The Seneca lending protocol encountered an exploit via its ‘performOperations’ function, resulting in the drainage of over $6 million in collateral. Decentralized finance (DeFi) lending platform and stablecoin issuer Seneca Protocol fell victim to an exploit, as reported in a statement on the protocol’s official X account on February 28. According to findings by blockchain analytics firm CertiK, the losses from the exploit amount to $6.4 million. Seneca’s team has advised users to revoke approvals for affected contracts and is actively collaborating with security experts to investigate the vulnerability.
Seneca Protocol operates as a DeFi lending application enabling users to deposit various cryptocurrencies as collateral, which can then be utilized to mint and borrow the platform’s native stablecoin, SenecaUSD.
The exploit involved an account, ending in 42DC, transferring approximately 1,385.23 Pendleton Kelp restaked Ether (PT Kelp rsETH) from a Seneca collateral pool using the ‘performOperations’ function. Subsequently, the account exchanged these tokens for around $4 million worth of Ether (ETH) across three transactions. Following these swaps, the account moved an additional 717.04 ETH derivative tokens from various collateral pools and exchanged them for ETH.

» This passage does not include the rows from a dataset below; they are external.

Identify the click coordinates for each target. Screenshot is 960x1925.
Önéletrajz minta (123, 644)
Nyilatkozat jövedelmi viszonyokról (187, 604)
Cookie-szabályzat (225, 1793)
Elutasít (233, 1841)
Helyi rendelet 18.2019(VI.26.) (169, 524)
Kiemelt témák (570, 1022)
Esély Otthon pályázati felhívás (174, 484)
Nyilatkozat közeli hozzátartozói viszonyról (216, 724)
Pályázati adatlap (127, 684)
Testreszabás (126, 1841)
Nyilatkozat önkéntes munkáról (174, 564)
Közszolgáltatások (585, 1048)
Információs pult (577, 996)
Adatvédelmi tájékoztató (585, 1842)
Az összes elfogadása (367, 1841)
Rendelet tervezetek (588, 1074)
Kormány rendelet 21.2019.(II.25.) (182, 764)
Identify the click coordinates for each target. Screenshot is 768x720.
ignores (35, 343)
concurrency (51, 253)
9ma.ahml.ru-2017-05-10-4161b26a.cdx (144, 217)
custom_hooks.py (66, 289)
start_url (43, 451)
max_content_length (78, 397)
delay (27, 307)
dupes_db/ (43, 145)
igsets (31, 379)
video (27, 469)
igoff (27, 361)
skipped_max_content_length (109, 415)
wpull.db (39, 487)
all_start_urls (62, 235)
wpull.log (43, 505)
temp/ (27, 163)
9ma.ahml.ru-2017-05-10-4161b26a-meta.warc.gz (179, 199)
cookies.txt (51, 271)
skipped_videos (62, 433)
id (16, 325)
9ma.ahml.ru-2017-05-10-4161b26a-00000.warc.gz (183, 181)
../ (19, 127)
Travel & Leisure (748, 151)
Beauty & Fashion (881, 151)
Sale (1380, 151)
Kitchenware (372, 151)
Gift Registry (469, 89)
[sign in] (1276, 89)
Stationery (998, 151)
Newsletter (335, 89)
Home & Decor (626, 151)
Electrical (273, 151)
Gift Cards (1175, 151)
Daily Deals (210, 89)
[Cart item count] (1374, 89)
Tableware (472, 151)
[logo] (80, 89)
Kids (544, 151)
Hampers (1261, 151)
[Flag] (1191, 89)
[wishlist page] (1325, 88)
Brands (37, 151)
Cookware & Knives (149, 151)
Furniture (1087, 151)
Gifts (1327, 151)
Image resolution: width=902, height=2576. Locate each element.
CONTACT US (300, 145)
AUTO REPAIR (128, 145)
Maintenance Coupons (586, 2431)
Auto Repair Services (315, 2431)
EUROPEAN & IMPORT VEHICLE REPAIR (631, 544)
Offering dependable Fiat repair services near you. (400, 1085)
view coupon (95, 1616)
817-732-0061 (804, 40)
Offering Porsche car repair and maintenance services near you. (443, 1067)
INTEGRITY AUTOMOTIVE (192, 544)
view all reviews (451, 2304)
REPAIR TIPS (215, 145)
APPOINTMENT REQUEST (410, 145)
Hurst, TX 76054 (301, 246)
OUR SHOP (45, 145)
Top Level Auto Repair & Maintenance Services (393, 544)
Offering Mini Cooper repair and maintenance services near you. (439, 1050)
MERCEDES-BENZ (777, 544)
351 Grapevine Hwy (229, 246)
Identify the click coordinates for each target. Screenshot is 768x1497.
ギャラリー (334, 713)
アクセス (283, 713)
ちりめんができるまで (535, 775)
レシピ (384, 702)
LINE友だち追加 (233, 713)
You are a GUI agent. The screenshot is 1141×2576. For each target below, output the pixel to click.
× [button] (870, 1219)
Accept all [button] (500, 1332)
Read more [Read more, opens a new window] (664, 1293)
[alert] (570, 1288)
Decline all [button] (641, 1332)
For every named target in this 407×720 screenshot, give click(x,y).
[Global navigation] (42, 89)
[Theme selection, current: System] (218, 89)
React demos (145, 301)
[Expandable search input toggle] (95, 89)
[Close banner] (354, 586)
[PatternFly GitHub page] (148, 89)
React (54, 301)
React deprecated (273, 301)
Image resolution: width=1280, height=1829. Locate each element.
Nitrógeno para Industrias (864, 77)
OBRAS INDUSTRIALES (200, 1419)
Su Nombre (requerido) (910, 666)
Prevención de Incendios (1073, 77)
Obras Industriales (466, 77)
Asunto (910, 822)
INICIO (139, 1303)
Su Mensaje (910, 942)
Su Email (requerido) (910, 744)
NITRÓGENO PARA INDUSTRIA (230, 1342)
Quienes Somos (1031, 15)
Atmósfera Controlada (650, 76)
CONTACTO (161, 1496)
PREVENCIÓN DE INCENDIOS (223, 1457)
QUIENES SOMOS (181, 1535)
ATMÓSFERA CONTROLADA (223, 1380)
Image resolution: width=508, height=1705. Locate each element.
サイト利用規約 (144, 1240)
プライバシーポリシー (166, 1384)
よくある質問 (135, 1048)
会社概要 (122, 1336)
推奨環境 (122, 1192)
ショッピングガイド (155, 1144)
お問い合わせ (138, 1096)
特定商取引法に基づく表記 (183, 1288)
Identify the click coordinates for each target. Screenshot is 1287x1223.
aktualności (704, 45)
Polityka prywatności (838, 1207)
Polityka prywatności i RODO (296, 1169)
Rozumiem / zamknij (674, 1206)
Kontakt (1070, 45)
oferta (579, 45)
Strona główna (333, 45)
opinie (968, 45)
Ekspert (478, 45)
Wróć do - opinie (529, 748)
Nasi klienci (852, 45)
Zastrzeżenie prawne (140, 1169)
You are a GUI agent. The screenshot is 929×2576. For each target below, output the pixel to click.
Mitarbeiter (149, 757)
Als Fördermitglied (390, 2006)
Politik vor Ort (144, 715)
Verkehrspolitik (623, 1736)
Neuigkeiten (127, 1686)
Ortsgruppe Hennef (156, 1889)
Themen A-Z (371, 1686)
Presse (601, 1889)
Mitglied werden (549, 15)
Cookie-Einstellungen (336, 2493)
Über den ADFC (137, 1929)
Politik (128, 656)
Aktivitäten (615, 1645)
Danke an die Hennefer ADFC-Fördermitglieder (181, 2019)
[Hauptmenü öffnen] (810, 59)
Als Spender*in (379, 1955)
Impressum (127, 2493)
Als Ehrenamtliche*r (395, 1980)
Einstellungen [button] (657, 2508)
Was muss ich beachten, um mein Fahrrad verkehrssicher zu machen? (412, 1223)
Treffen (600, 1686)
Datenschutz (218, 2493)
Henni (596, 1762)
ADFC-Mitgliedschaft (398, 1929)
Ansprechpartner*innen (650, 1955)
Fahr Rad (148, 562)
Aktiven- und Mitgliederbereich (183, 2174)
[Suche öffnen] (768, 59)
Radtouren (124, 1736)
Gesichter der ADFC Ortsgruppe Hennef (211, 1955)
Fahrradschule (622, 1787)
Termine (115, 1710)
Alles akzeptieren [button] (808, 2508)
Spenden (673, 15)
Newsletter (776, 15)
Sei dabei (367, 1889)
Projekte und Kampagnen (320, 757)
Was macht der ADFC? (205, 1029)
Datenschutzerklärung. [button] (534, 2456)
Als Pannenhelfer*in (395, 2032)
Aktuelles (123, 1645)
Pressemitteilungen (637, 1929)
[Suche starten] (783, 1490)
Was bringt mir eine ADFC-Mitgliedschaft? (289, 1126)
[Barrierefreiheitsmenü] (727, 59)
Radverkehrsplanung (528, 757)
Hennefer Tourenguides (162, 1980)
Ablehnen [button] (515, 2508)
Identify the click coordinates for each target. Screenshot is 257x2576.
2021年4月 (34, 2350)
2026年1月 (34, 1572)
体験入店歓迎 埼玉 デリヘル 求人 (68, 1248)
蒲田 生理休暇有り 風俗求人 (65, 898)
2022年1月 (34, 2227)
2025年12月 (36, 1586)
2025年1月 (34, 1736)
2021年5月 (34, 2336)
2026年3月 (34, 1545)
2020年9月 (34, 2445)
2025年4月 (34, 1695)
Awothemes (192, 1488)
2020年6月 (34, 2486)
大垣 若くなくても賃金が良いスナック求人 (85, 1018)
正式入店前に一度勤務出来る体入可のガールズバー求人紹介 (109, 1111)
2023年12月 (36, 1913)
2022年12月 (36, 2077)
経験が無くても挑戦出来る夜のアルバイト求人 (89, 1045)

CertiK’s analysis determined these transfers to be malicious, facilitated by a flaw in the protocol’s ‘performOperations’ function, allowing any account to call the function and specify OPERATION_CALL as the action, granting control over callData to the attacker. Consequently, the attacker was able to drain funds from collateral pools not under their ownership.
Blockchain investigator Spreek highlighted the severity of the vulnerability, advising users to revoke approvals of addresses involved in the exploit. Furthermore, security researcher ddimitrov22 identified an additional vulnerability in Seneca, preventing developers from pausing the Seneca contracts due to the presence of the ‘internal’ keyword in pause and unpause functions.
Seneca’s development team acknowledged the attack and assured ongoing investigations, pledging to provide updates promptly.
Instances of hacks and exploits continue to pose risks to Web3 users in 2024, as evidenced by the loss of $9.7 million from Axie Infinity co-founder Jeff “Jihoz” Zirlin’s personal wallets and the exploitation of DeFi protocol Blueberry for 457 ETH on the same day.